__Exercise objective__
After locating the line with "Task: Open three-dot", repeat it and every following line to the end of the listing, exactly. Omit the pictures.

__Data__
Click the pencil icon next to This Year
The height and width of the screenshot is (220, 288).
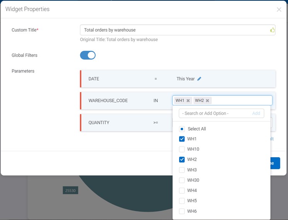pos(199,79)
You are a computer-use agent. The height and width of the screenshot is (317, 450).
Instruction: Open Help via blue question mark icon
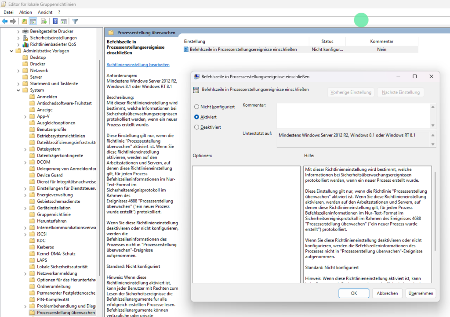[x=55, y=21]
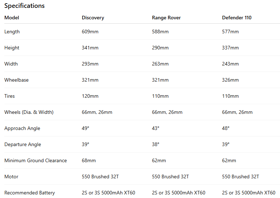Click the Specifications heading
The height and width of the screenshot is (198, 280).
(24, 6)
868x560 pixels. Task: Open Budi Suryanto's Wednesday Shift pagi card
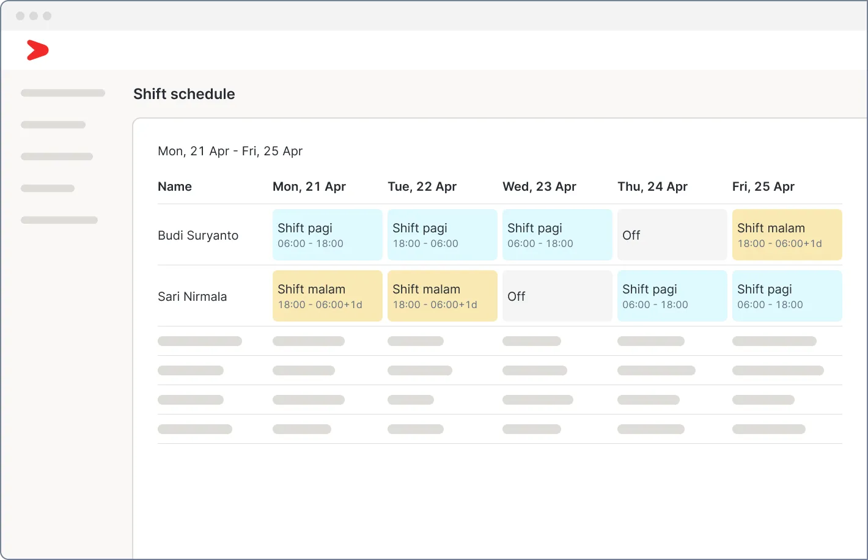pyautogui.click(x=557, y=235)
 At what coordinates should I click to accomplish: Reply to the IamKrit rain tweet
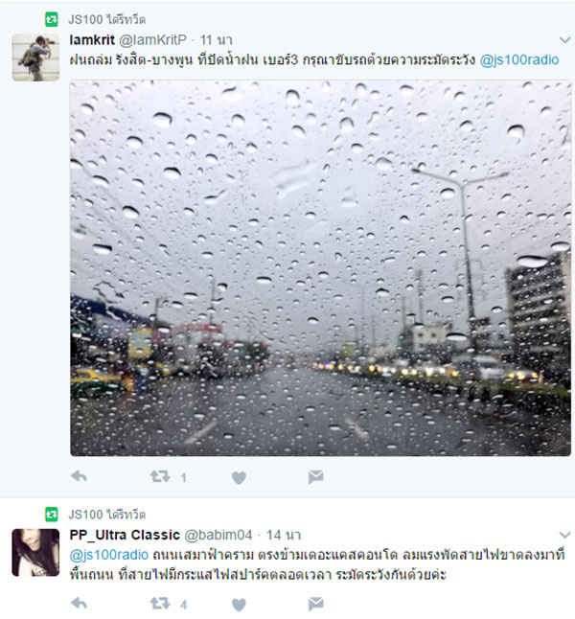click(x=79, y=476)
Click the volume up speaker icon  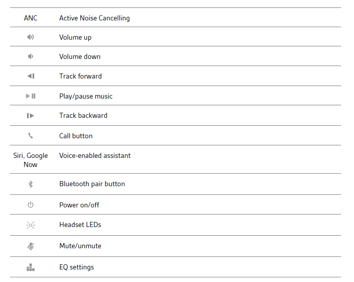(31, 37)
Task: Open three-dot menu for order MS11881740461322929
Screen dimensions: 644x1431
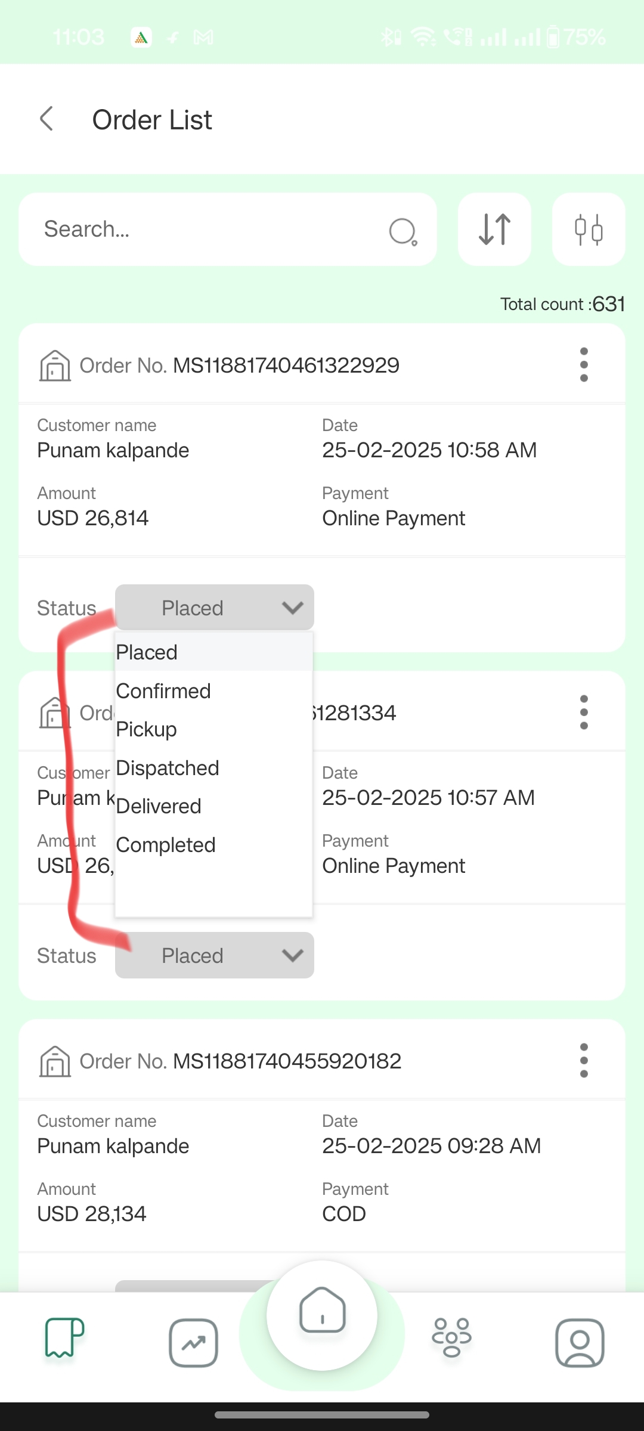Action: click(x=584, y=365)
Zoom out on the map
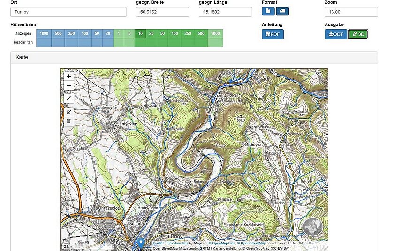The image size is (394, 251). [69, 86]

__Written reply__
Task: Open three-dot menu for order MS11881740461322929
Screen dimensions: 644x1431
Action: click(x=584, y=365)
Zoom out on the map
The image size is (394, 251). [69, 86]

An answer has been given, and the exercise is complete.